[WRITTEN REQUEST A] Convert the records, starting at the line that contains "You are a computer-use agent. 1080x675" and stopping after the line that contains "pos(83,561)", into a two-column CSV with the columns request and answer. Give one row for each request and its answer, with each value in its own quoted field and line breaks changed to spaces.

[SOURCE PASSAGE]
━━━━━━━━━━━━━━━━━━━━
OutboundFlight said:

The way I see it, the Mandalorian is a mature story. Not insanely original, but neither is Empire. The characters in the Mandalorian all have reasonable motivations… Cara is good but still cares about surviving, the Guild Leader (blanking on name) is only interested in the money. The bandits in Chapter Six act that way because yes, there are people who act like that and they exist in the Star Wars universe. We see them in the Cantina in ANH. If you were expecting them to be sympathetic, that falls down on one’s personal expectations.

But moving forward, I’d say the Mandalorian is more morally complicated than Empire. Because Empire isn’t as nuanced as you claim. The heroes start good and end good. The villains are bad and end bad, with Vader the sole exception. But you can’t pull off a twist like that multiple times, and still for the purposes of the movie Vader was bad from start to finish. It’s not like he suddenly reveals he an undercover agent which makes us question the conflict.
━━━━━━━━━━━━━━━━━━━━
[WRITTEN REQUEST B] Return the passage from the Mandalorian post word for word, starting at the words "The way I see" and stopping after "one’s personal expectations.".

[DATA EXCERPTS]
━━━━━━━━━━━━━━━━━━━━
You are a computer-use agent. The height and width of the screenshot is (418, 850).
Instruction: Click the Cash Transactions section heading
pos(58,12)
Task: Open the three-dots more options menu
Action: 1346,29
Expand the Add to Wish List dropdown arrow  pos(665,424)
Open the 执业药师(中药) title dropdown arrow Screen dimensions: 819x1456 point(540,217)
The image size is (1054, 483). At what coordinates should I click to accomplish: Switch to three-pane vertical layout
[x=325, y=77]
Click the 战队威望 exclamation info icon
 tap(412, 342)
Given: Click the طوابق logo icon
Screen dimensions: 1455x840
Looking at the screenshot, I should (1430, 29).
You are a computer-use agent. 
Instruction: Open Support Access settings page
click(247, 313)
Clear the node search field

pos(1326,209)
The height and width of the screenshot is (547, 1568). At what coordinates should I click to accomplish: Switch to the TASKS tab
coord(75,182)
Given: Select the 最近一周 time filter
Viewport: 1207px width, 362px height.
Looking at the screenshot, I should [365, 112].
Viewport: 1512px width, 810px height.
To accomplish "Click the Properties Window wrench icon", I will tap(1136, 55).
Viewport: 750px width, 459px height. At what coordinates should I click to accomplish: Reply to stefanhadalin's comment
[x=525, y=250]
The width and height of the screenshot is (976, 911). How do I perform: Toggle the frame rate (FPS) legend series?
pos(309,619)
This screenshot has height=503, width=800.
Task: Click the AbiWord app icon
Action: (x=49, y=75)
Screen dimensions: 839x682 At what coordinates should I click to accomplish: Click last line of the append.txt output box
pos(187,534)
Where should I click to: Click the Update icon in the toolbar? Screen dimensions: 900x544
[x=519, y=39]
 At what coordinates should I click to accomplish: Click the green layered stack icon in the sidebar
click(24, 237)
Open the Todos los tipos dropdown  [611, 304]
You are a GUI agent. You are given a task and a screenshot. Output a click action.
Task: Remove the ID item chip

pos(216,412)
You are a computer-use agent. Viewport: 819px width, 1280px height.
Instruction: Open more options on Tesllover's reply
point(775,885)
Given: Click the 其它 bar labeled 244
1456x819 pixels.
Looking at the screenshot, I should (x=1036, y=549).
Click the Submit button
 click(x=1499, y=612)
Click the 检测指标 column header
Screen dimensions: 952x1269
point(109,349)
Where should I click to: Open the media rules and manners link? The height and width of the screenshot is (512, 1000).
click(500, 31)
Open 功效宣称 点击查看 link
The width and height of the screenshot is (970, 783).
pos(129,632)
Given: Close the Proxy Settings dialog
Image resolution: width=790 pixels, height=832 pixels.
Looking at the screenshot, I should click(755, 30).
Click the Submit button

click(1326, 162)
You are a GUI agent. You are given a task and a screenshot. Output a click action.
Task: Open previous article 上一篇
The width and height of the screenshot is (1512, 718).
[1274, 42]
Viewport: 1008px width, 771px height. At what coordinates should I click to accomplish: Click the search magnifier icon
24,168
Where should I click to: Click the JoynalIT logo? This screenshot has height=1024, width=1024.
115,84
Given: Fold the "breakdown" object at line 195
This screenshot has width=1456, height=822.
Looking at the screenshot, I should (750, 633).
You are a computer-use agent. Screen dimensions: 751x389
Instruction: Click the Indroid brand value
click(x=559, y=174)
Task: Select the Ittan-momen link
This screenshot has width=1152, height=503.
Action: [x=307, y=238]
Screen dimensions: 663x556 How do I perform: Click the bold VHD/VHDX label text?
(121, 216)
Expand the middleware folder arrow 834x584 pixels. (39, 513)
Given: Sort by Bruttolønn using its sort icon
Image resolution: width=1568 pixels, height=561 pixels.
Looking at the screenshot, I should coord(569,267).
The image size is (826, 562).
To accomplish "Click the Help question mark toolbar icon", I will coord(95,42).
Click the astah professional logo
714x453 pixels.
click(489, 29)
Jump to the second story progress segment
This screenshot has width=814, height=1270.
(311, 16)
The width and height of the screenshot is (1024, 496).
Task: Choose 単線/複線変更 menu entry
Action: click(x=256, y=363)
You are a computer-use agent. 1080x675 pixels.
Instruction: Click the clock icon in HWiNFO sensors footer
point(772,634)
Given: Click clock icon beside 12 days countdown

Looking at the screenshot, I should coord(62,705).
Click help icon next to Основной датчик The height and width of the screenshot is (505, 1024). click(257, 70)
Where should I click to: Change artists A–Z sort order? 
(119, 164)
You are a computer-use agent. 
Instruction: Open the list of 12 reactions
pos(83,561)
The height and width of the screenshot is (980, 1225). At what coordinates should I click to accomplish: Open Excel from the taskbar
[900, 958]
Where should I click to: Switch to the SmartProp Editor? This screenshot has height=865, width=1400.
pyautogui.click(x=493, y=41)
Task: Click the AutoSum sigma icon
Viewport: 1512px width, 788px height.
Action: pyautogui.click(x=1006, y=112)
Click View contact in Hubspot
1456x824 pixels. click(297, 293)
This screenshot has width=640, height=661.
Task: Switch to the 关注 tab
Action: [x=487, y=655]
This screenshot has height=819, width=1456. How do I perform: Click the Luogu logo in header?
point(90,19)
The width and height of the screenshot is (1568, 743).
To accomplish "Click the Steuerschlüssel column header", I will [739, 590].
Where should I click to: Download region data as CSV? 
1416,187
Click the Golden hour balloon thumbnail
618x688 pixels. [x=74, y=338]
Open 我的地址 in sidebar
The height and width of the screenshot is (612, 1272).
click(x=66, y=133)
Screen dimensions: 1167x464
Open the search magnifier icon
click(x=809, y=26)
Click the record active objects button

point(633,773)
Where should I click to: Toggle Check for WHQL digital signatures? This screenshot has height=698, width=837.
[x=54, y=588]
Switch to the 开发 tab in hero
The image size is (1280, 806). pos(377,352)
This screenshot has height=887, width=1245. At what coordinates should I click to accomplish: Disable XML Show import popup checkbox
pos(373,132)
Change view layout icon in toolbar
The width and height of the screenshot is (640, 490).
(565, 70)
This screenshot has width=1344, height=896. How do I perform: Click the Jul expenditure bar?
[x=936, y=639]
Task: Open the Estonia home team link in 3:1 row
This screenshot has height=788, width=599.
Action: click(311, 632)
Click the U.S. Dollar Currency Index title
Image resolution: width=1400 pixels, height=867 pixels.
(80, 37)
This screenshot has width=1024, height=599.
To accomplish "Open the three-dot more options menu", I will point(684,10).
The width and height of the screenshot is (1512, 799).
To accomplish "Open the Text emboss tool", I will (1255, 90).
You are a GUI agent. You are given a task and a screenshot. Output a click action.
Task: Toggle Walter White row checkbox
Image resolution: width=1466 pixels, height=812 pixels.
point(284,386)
━━━━━━━━━━━━━━━━━━━━
[SOLUTION A]
request,answer
"You are a computer-use agent. 1080x675 pixels. Instruction: Click the clock icon in HWiNFO sensors footer","point(772,634)"
"Given: Click clock icon beside 12 days countdown","Looking at the screenshot, I should coord(62,705)."
"Click help icon next to Основной датчик The height and width of the screenshot is (505, 1024).","click(257, 70)"
"Where should I click to: Change artists A–Z sort order?","(119, 164)"
"You are a computer-use agent. Instruction: Open the list of 12 reactions","pos(83,561)"

[SOLUTION B]
The way I see it, the Mandalorian is a mature story. Not insanely original, but neither is Empire. The characters in the Mandalorian all have reasonable motivations… Cara is good but still cares about surviving, the Guild Leader (blanking on name) is only interested in the money. The bandits in Chapter Six act that way because yes, there are people who act like that and they exist in the Star Wars universe. We see them in the Cantina in ANH. If you were expecting them to be sympathetic, that falls down on one’s personal expectations.